** start RECORDS FOR THIS EXERCISE **

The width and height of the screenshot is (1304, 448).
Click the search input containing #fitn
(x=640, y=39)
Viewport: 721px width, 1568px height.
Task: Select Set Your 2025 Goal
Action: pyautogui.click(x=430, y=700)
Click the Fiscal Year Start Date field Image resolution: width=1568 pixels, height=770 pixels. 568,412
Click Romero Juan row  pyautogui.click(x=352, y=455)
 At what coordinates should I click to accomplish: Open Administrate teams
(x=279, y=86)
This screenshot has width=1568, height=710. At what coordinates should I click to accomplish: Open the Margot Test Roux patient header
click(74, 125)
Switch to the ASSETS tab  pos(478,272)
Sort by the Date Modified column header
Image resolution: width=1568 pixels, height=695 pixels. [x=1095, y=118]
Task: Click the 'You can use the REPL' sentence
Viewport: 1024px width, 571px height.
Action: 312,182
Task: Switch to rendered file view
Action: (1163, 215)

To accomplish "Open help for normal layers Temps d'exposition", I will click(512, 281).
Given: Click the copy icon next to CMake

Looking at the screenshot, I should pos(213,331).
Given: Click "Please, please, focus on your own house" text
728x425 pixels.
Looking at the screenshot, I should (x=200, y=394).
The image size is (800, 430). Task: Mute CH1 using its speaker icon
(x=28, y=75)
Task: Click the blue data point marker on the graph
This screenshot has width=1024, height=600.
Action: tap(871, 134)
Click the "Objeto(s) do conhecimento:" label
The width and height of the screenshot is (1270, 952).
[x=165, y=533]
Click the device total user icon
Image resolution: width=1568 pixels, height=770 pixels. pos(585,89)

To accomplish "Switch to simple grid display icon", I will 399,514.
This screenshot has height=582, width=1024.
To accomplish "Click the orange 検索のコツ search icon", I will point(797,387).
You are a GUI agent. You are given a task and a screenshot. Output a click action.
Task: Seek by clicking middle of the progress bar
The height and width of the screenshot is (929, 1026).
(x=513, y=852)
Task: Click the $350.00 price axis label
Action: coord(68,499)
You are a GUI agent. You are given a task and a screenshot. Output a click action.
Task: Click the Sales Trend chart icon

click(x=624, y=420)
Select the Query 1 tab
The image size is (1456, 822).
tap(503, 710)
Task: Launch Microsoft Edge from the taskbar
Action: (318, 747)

** end RECORDS FOR THIS EXERCISE **

Copy out every one of the entries above, line for line, without changing a character.

The width and height of the screenshot is (1304, 448).
Click the search input containing #fitn
(x=640, y=39)
Viewport: 721px width, 1568px height.
Task: Select Set Your 2025 Goal
Action: pyautogui.click(x=430, y=700)
Click the Fiscal Year Start Date field Image resolution: width=1568 pixels, height=770 pixels. 568,412
Click Romero Juan row  pyautogui.click(x=352, y=455)
 At what coordinates should I click to accomplish: Open Administrate teams
(x=279, y=86)
This screenshot has width=1568, height=710. At what coordinates should I click to accomplish: Open the Margot Test Roux patient header
click(74, 125)
Switch to the ASSETS tab  pos(478,272)
Sort by the Date Modified column header
Image resolution: width=1568 pixels, height=695 pixels. [x=1095, y=118]
Task: Click the 'You can use the REPL' sentence
Viewport: 1024px width, 571px height.
Action: 312,182
Task: Switch to rendered file view
Action: (1163, 215)

To accomplish "Open help for normal layers Temps d'exposition", I will click(512, 281).
Given: Click the copy icon next to CMake

Looking at the screenshot, I should pos(213,331).
Given: Click "Please, please, focus on your own house" text
728x425 pixels.
Looking at the screenshot, I should (x=200, y=394).
The image size is (800, 430). Task: Mute CH1 using its speaker icon
(x=28, y=75)
Task: Click the blue data point marker on the graph
This screenshot has width=1024, height=600.
Action: tap(871, 134)
Click the "Objeto(s) do conhecimento:" label
The width and height of the screenshot is (1270, 952).
[x=165, y=533]
Click the device total user icon
Image resolution: width=1568 pixels, height=770 pixels. pos(585,89)

To accomplish "Switch to simple grid display icon", I will 399,514.
This screenshot has height=582, width=1024.
To accomplish "Click the orange 検索のコツ search icon", I will point(797,387).
You are a GUI agent. You are given a task and a screenshot. Output a click action.
Task: Seek by clicking middle of the progress bar
The height and width of the screenshot is (929, 1026).
(x=513, y=852)
Task: Click the $350.00 price axis label
Action: coord(68,499)
You are a GUI agent. You are given a task and a screenshot. Output a click action.
Task: Click the Sales Trend chart icon

click(x=624, y=420)
Select the Query 1 tab
The image size is (1456, 822).
tap(503, 710)
Task: Launch Microsoft Edge from the taskbar
Action: (318, 747)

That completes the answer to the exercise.